▸ Supplied records:

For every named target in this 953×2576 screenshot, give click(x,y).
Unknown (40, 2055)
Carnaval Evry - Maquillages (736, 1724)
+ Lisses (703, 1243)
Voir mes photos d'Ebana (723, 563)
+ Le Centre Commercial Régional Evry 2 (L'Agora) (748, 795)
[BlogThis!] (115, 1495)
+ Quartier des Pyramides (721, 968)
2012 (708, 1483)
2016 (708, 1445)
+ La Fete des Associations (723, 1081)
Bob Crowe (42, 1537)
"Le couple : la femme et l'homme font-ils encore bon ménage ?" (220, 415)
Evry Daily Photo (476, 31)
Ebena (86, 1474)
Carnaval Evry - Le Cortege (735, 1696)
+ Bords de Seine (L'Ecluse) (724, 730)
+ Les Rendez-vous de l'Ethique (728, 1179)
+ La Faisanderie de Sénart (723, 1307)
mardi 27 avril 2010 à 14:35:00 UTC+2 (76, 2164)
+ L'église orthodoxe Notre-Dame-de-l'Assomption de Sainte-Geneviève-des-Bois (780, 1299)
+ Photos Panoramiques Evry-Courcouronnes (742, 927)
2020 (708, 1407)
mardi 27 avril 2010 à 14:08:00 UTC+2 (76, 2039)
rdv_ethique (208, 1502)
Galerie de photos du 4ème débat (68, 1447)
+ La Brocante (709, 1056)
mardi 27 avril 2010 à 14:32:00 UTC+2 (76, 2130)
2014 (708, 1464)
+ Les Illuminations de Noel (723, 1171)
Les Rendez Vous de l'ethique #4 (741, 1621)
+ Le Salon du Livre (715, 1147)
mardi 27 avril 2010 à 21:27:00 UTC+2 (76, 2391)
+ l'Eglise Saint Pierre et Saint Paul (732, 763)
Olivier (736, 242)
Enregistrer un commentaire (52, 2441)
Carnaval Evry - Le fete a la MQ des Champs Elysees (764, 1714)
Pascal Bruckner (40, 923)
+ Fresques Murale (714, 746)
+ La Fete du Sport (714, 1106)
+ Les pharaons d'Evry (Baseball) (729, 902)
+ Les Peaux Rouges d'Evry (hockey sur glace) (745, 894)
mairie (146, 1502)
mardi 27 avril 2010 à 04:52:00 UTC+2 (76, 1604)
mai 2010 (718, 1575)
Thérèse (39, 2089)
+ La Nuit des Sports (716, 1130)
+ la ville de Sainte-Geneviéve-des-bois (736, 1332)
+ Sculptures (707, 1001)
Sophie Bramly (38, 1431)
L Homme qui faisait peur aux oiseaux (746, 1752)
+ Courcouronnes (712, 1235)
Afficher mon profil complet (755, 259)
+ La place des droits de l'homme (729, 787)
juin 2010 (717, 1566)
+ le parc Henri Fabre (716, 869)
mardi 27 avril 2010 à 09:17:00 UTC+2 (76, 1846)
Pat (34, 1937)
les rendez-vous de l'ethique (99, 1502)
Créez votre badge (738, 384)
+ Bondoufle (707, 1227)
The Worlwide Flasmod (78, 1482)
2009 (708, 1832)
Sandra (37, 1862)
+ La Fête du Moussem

▸ What you are asked to do:
Looking at the data above, return every line from the one with "glace) (745, 894)" down to the one with "les rendez-vous de l'ethique (99, 1502)", exactly and inclusively.

▸ Output for this exercise:
+ Les Peaux Rouges d'Evry (hockey sur glace) (745, 894)
mairie (146, 1502)
mardi 27 avril 2010 à 04:52:00 UTC+2 (76, 1604)
mai 2010 (718, 1575)
Thérèse (39, 2089)
+ La Nuit des Sports (716, 1130)
+ la ville de Sainte-Geneviéve-des-bois (736, 1332)
+ Sculptures (707, 1001)
Sophie Bramly (38, 1431)
L Homme qui faisait peur aux oiseaux (746, 1752)
+ Courcouronnes (712, 1235)
Afficher mon profil complet (755, 259)
+ La place des droits de l'homme (729, 787)
juin 2010 (717, 1566)
+ le parc Henri Fabre (716, 869)
mardi 27 avril 2010 à 09:17:00 UTC+2 (76, 1846)
Pat (34, 1937)
les rendez-vous de l'ethique (99, 1502)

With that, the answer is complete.